There's been a lot of talk lately about holster claws, but unless you've done a ton of research and/or keep up with the firearm or concealed carry industry lingo- how the heck are you supposed to know what a holster "claw" is?
Let me tell you: a holster claw is present on most AIWB Holsters (appendix carry specific holsters) and is used to tuck the grip into the body to avid firearm printing while carrying concealed. The claw comes in several forms, but most commonly, it presents itself as a piece of plastic mounted under the trigger guard. See below:
The Holster Claw or "Grip Concealment Claw" as we at Dara Holsters call it, is mounted right underneath the trigger guard. In some cases, like with Light bearing AIWB Holster shown on the top left, the claw has to be relocated due to the light attachment, but the general location stays the same. Some claws are relatively small, and appear to be cut pieces of holster material, while others provide more of an aggressive approach, such as the ones that we currently use on our AIWB Holsters. The benefits of our larger claw is that they simply work better and don't create a wider foot print.

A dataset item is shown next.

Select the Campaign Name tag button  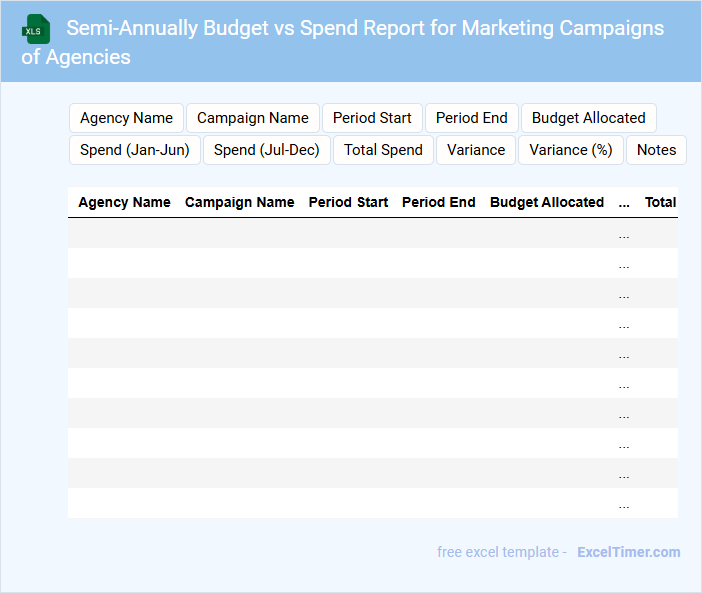(x=253, y=118)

What does the Holster Claw do?
Essentially, the Claw uses the rigidity of the gun belt to push the grip side of the holster and gun into your body to prevent the grip from sticking out, a common occurrence during concealed carry.

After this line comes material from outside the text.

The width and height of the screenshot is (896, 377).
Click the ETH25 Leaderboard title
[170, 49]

As you can see in the picture above, the claw aligns with the belt attachment to ensure that contact is made to the belt. The clip attachment is the point of contact that secures your holster to the belt- if the claw is not correctly aligned, it will not work properly to tuck the grip into the body. A perfectly executed AIWB Holster with Claw will tuck the grip completely to the body, like in the picture below:
Do you see how the grip of the gun is flush to the body? This is because of the claw. The Grip Concealment Claw allows carriers to conceal larger firearms that they wouldn't have been able to conceal otherwise. Before the claw, you had to rely on a holster maker to know how to position the belt clip in order to reduce printing or carry a smaller firearm. With the Claw, even folks on the slimmer side can successfully conceal a full size firearm with ease.
Check out Jon in the picture below:
Jon is carrying Appendix Carrying a Glock 19 in our Slick Side AIWB Holster. This holster features the slimmest profile AIWB Holster on the market, completely with a Grip Concealment Claw and Tuckable Belt Clip. This holster is flying off the shelves, as it can help conceal almost any firearm for nearly any body type. Rockin' a dad bod? This holster may solve your printing and comfort problems!
Frequently asked Questions about the Holster Claw:
Can I purchase a Claw separately and put it on my holster? Quick answer: No, it won't work correctly. A holster has to be designed for and around the claw to work. If you throw a claw on a holster not made for it, it either won't line up with the belt or you'll mess with the retention of the holster trying to attach it. Check out this article about putting a claw on existing holsters.
What if I don't like the Holster Claw? Take it off. Most AIWB Holster claws can be removed with a Philips head screwdriver very easily. Our are removable this way, and you'll be left with a normal AIWB or IWB Holster.
My Appendix Holster has a Claw but it's not working. What do I do? This could be for a variety of reasons. The #1 reason for a Holster Claw not working is because the claw does not line up with the belt clip. You can tell just by looking at the holster itself. If it looks questionable, just slide your belt through the holster clip while the holster is off body. If the claw is positioned under the belt, it will never do its job. At Dara Holsters, every single order goes through 5 signature-required quality checks. One of these checks is dedicated to catching issues such as this. We guarantee your holster will be shipped out with perfect form and function.
Now, if the claw is lined up with the belt clip but still not producing the intended results, it may be due to two factors: a poor gun belt, or too small/poor placement of a claw. If the claw isn't even reaching the belt to push against it, you may be able to contact the manufacturer for a larger claw. If they don't have one, you should ask for a replacement holster or refund.
If the issue appears to lie with your current gun belt- this is a problem easily fixed! Just purchase a better quality belt- preferably something thick and sturdy, able to withstand the constant task of holding up your fully loaded firearm with ease. See our article on why a Good Gun Belt is Important.
Is the Holster Claw comfortable? It depends. How sensitive are you? How tight is your belt? The common rule is that concealing a gun should be comforting, not comfortable. But there's no reason why you can have both simultaneously within reason. If the claw seems too aggressive or unbearable, take it off and research other ways to tuck the grip in comfortably, such as a foam wedge. BUT, most people find the claw to be nothing short of a miracle worker.
Something to think about:
If you are in the market for a holster and unsure about the difference between an AIWB Holster with Claw and a regular IWB Holster, keep in mind: the claw is removable. You can purchase a holster with claw for appendix carry and remove the claw if you want to carry on the hip. The claw is simply an added bonus to aid in further concealment.